- [YOUR TASK] Could you rescale the material, starting at its first line and going on through the line with "will click(183, 39).", and write each of those lines out again with the requests included? Multiply every coordinate in the answers by 2.45 and round to whole numbers, with halves rounded up.
* Begin INFORMATION PROVIDED *
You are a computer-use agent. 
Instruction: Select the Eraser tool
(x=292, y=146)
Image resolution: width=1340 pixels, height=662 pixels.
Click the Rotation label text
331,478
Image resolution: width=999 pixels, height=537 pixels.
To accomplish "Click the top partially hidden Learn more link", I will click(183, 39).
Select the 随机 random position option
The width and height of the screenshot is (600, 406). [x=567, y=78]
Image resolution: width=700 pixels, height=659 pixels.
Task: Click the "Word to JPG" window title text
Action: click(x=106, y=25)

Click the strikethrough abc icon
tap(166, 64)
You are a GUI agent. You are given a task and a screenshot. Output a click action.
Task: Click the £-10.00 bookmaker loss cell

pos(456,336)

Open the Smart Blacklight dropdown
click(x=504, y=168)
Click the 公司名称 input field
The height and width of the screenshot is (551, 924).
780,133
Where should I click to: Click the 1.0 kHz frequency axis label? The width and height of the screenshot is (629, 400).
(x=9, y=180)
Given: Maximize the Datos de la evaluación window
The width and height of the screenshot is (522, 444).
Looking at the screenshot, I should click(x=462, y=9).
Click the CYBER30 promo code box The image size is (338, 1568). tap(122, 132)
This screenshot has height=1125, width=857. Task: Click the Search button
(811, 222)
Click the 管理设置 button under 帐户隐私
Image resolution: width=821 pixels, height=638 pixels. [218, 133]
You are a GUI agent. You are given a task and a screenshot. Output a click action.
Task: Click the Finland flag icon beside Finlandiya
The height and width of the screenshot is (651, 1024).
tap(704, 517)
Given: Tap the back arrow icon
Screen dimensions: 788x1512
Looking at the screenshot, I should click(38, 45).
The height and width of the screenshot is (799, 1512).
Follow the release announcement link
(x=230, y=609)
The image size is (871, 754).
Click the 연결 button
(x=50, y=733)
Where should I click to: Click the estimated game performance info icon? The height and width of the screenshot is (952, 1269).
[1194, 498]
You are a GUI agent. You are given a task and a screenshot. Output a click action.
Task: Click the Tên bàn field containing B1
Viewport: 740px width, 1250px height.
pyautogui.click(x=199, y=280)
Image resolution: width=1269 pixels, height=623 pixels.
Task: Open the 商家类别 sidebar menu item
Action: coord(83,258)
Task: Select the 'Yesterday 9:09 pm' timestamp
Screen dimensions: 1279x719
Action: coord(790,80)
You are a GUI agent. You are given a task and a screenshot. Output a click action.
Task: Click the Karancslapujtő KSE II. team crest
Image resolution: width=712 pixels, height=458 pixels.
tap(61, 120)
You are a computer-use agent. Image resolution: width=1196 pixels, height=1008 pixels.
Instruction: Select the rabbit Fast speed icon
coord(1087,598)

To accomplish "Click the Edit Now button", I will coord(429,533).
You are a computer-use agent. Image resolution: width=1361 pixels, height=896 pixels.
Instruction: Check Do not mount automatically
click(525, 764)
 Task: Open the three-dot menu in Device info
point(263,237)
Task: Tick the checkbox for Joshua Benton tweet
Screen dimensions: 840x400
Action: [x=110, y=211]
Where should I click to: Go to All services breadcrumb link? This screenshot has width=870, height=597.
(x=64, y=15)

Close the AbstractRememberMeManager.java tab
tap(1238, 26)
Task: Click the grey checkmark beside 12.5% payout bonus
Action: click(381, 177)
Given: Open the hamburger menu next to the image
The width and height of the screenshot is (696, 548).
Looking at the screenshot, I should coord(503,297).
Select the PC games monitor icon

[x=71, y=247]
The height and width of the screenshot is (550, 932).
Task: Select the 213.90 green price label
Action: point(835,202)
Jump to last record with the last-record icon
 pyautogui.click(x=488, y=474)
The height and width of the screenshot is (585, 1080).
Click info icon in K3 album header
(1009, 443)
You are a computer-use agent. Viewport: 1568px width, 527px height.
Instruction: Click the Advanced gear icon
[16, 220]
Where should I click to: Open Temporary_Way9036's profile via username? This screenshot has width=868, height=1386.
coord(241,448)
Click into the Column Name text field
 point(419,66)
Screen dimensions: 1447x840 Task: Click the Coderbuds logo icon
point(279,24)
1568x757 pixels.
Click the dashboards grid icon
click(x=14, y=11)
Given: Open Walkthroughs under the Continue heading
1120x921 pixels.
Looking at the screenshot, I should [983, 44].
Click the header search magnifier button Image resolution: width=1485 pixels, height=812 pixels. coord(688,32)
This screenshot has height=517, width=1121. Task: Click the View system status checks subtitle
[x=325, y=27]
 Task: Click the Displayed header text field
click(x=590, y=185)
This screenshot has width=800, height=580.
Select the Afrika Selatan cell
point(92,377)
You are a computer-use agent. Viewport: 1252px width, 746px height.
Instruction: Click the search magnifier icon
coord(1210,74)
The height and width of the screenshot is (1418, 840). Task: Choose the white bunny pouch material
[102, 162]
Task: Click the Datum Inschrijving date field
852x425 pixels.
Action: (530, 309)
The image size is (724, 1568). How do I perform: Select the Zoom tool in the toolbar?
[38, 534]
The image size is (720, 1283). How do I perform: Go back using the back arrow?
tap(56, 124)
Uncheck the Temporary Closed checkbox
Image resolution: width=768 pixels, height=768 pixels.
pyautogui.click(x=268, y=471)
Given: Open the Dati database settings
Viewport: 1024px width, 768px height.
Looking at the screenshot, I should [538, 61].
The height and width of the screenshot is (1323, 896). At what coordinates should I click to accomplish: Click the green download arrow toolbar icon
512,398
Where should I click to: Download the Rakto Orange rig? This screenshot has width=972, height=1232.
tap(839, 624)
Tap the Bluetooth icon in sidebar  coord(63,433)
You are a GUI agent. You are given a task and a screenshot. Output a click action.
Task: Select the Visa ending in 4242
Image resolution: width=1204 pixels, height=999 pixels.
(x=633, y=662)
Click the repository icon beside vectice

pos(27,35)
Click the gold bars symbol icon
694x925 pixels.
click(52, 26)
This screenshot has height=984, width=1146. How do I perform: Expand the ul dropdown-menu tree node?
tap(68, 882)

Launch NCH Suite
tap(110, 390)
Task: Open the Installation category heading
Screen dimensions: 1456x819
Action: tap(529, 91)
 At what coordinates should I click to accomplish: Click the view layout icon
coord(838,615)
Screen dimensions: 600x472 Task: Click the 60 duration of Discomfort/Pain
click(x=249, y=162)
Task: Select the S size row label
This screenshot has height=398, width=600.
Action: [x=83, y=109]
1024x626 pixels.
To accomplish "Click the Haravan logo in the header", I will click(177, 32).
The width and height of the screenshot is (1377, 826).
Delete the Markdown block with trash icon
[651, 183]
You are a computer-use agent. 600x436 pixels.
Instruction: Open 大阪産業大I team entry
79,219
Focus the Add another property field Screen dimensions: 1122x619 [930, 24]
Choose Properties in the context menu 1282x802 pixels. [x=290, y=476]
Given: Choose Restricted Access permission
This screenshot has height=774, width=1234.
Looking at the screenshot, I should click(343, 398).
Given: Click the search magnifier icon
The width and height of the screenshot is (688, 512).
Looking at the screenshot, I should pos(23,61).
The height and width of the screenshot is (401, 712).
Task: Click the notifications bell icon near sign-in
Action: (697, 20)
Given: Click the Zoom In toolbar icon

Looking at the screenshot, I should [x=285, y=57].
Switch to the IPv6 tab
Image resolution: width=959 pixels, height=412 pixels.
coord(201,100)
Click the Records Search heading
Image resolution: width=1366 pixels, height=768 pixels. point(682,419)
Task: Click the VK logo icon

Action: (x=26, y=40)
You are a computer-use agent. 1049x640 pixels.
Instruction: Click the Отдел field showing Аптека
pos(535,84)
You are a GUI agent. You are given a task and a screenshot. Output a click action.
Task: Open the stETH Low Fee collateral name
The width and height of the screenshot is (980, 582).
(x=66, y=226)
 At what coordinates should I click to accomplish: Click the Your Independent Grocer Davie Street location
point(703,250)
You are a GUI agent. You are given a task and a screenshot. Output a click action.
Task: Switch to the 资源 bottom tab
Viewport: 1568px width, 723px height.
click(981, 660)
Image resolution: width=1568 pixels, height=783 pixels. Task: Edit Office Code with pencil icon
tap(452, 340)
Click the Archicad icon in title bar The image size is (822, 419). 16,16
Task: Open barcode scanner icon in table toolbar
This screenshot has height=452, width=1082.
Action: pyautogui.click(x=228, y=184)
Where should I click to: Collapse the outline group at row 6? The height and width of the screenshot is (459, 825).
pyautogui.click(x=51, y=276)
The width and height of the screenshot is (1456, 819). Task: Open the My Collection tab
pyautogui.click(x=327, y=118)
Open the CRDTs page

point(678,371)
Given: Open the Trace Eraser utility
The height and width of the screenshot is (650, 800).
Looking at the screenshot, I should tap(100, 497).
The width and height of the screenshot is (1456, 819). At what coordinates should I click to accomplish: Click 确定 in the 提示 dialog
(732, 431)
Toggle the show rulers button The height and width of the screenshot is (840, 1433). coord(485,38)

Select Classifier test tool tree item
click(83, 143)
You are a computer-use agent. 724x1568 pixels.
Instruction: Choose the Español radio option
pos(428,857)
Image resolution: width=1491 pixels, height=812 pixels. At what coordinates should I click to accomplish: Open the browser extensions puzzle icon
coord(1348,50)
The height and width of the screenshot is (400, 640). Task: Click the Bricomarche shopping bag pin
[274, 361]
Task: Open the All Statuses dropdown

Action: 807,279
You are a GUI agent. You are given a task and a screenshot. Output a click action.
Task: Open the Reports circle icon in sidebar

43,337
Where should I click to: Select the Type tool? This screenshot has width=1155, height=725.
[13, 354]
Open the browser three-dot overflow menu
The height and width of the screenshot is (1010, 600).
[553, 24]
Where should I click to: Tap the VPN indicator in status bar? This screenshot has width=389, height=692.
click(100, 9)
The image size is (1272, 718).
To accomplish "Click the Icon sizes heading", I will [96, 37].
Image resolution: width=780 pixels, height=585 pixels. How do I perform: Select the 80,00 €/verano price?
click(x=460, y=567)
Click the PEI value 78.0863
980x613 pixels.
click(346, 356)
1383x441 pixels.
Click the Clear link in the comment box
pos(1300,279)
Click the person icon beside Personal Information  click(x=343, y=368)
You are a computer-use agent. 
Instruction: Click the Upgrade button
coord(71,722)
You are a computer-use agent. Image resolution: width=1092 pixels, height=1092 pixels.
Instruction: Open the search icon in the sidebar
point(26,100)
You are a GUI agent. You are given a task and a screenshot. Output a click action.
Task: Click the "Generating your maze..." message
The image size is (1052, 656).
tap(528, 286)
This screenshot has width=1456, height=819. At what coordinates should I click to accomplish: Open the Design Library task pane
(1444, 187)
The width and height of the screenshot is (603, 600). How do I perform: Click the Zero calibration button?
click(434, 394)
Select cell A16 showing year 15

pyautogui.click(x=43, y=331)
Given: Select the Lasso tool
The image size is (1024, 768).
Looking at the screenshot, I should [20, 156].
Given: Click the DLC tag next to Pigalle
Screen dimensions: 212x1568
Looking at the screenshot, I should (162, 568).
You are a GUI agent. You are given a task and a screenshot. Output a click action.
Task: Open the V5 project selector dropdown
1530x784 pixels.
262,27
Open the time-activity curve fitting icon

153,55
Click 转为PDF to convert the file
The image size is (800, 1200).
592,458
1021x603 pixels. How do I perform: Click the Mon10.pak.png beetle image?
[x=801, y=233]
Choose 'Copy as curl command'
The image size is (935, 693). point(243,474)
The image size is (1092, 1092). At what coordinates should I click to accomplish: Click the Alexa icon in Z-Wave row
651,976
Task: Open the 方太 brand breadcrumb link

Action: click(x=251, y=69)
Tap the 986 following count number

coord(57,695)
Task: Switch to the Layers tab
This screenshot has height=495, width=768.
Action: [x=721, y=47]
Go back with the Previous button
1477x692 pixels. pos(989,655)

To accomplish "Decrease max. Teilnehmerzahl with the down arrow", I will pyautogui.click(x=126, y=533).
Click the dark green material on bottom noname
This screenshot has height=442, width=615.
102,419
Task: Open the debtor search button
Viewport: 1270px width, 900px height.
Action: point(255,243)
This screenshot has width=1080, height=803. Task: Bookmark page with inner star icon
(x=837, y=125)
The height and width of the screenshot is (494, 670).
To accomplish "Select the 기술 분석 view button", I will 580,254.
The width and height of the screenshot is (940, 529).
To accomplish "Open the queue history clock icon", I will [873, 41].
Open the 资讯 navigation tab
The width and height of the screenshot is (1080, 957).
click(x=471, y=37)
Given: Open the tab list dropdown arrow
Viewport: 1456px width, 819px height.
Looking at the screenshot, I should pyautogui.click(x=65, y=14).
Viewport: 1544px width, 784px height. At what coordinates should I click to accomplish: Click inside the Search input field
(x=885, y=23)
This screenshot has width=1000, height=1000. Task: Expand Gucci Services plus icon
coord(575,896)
* End INFORMATION PROVIDED *
- [SOLUTION TO THE PROBLEM]
You are a computer-use agent. 
Instruction: Select the Eraser tool
(x=715, y=358)
Image resolution: width=1340 pixels, height=662 pixels.
Click the Rotation label text
811,1171
Image resolution: width=999 pixels, height=537 pixels.
To accomplish "Click the top partially hidden Learn more link", I will click(448, 96).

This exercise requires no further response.